KPMG & abusive 401kAccel
Oh dear, yes, things get complicated when you sell yourself tax shelters that the IRS considers abusive...yes...Ah, reminds of the old limited Partnerships days! Erisa part 2!
Date: 10/17/2005 5:20:41 AM ( 19 y ) ... viewed 1241 times KPMG Found Using a Tax Shelter It Sold
The Big Four accounting firm reportedly employed the strategy — which the IRS later found to be abusive — to book a $34 million deduction on its 2001 tax return.
Stephen Taub, CFO.com
October 17, 2005
KPMG itself used a tax shelter it pedaled to corporations and that the IRS later found to be an abusive tax-avoidance transaction, according to The Wall Street Journal.
The newspaper reported that the Big Four accounting firm used the shelter — dubbed the 401(k) Deduction Acceleration Strategy, or "401kAccel" — to book a $34 million deduction on its 2001 tax return. Deloitte & Touche, PricewaterhouseCoopers, and Arthur Andersen also at one time sold strategies similar to 401kAccel, the Journal noted.
The strategy was added to the IRS's official list of abusive transaction in June 2002, the paper reported. KPMG sold 401kAccel to at least 143 companies, which together "claimed undisclosed millions in accelerated tax deductions," according to the story, which cited a July 2002 court filing by the IRS linked to its probe of KPMG's shelters.
The accounting firm asserted in a statement that it "made full disclosure of the 401kAccel transaction to the IRS on the firm's 2001 federal return," and "took the prescribed corrective measures immediately when the IRS listed the transaction" as abusive.
Internal KPMG records from 1998 through 2002 reviewed by the Journal reportedly show that the major companies that bought 401kAccel from the firm included Circuit City Stores, Allegheny Energy, Pulte Homes, PetsMart, Tenet Healthcare, and the U.S. arm of Mexico-based Cemex S.A.
Circuit City CFO Michael Foss acknowledged that the company used the strategy from 2000 to 2002 and later unwound it without penalty, according to the Journal. "Multiple companies were utilizing the strategy," he told the paper.
An Allegheny spokesman told the paper the company disclosed its use of the shelter to the IRS in 2000 and afterward. Pulte and PetsMart confirmed to the paper that they had bought 401kAccel but declined to comment further. Tenet and Cemex, which are both KPMG audit clients, refused to comment, according to the report.

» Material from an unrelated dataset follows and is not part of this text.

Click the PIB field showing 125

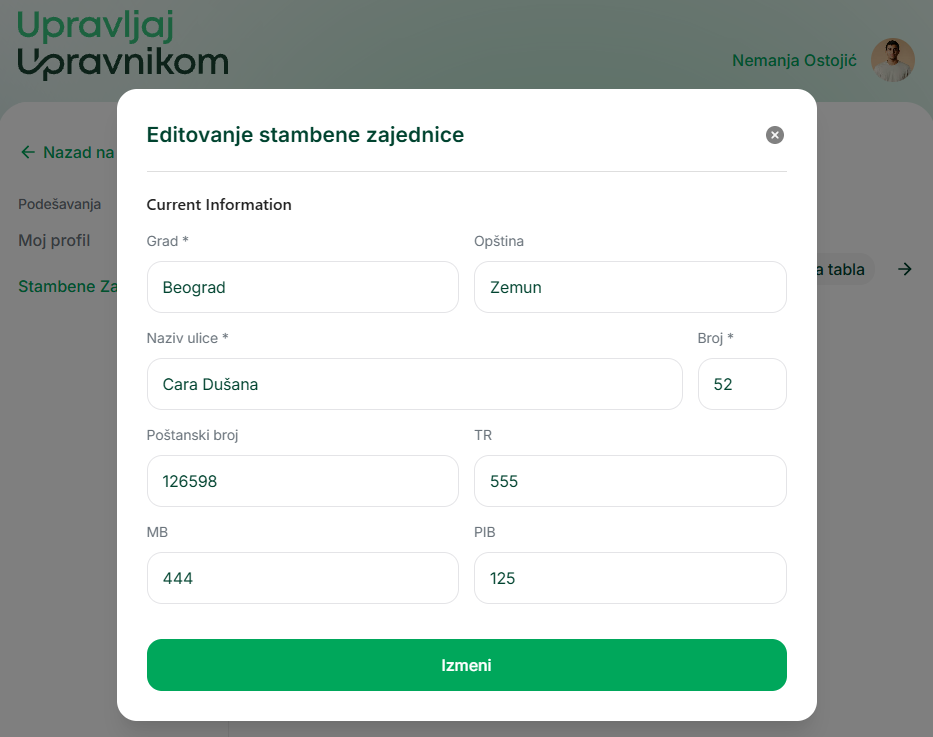coord(629,578)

In contrast to many other eyebrow-raising tax shelters, 401kAccel didn't spawn capital losses, the paper explained. Instead, it was promoted as a way for companies to draw future years' tax deductions into current tax years and hang on to the resulting tax savings in perpetuity. As the name of the shelter implies, the deductions were tied to the 401(k) retirement-savings plans sponsored by the companies.